Futbol, büyük iddia ve çekişmelere sahne alan; Din, dil, renk, ırk ayrıt etmeksizin dostlukları pekiştiren bir oyundur. Kazanma arzusu, tribünlerdeki çoşku ve heyecan ise futbolu güzelleştiren ve adrenalini üst noktalara taşıyan bir durumdur.
Taraftarların coşkulu tezahüratları ve paralelinde futbolcuların mücadelesi, tamamen takımların kazanma arzusundan kaynaklanmaktadır. Bu yüzden zaman zaman hakem kararlarına tepki verilmesi doğaldır.

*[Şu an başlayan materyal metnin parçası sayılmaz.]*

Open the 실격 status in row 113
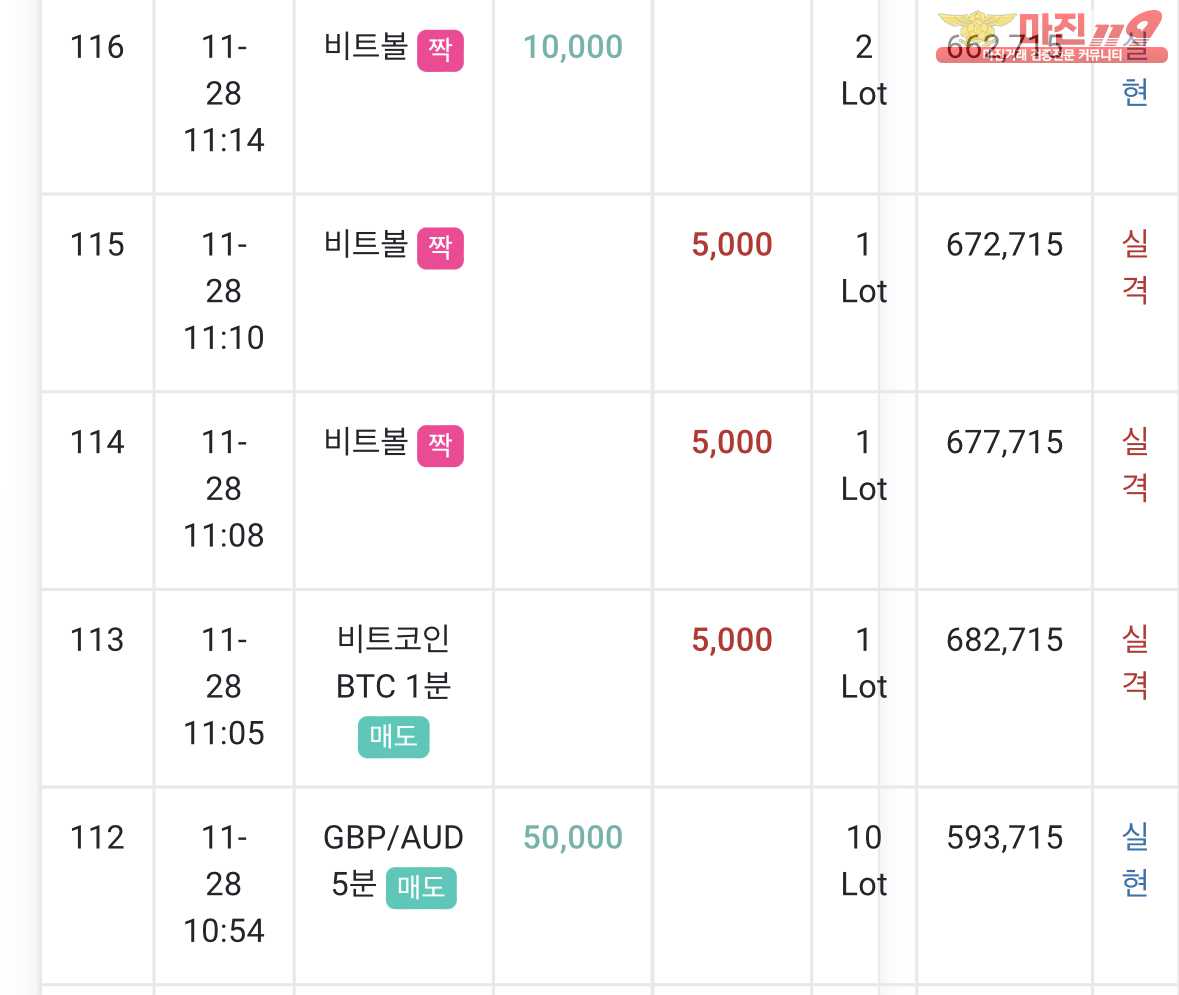The image size is (1179, 995). tap(1135, 662)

Hakem düdüklerine itirazlar, eleştiriler, gerksiz tepkiler karşılaşmanın ruhunda olan davranışlardır. Taraftar haklı veya haksız, tuttukları takımların aleyhinde hakemlerin çalabilecek her düdüğüne tepki koyma hakkını kendilerinde buluyor ve bunun edinilmiş bir hak olduğunu kabul ediyorlar. Taraftar olma durumu beraberinde bunu da getirir.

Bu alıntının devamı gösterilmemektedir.